Le nouveau site est propre et lisible, il ressemble à tous le autres sites de musées, c’est dans l’ordre des choses. Il est un peu dommage cependant que l’on n’accède plus1 aux œuvres en ligne commandées à divers artistes (Peter Kogler, Cercle Ramo Nash, Hervé Graumann, François Curlet, Emmanuelle Antille, Zhou Yi, Éric Maillet, David Shrigley, et j’en passe), aux diaporamas de Pierre Leguillon ni aux textes écrits pour la revue en ligne du site (Jean-Charles Masséra, Carole Boulbès, Simon Lamunière, Alexandra Midal, Jérome Glicenstein, France Valliccioni, Sara Tucker, et d’autres).
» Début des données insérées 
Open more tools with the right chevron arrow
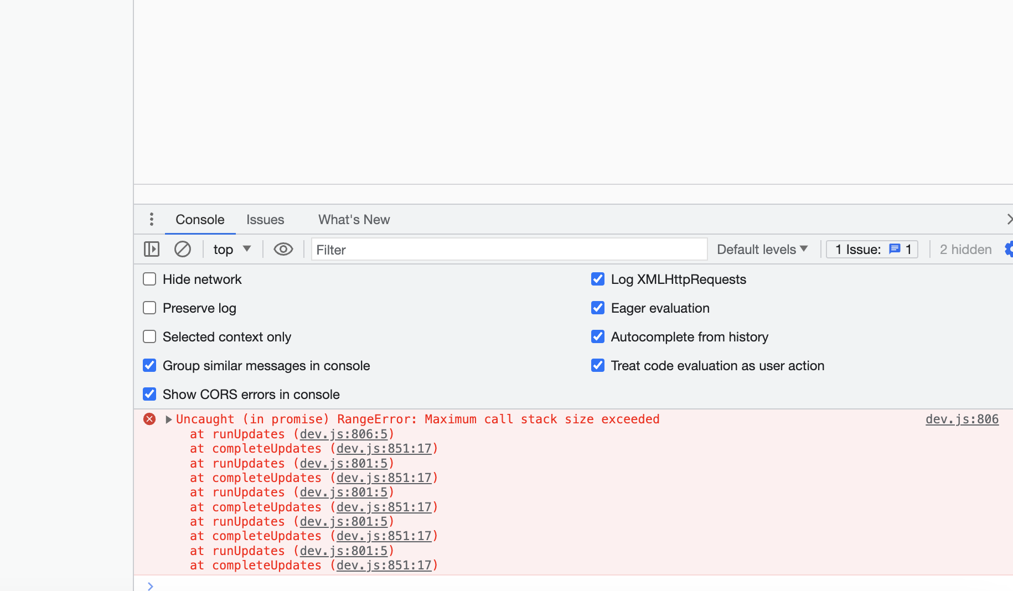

C’est pour moi un indice assez fort de la normalisation générale du web, notamment dans le domaine artistique. Comme tous les médias, le web aura dédié quelques années à se chercher, des années à la fois enthousiasmantes, puisque tout était à inventer, et horripilantes, puisque rien ne fonctionnait bien et que la lisibilité et la qualité informative des sites n’était pas toujours leur point fort.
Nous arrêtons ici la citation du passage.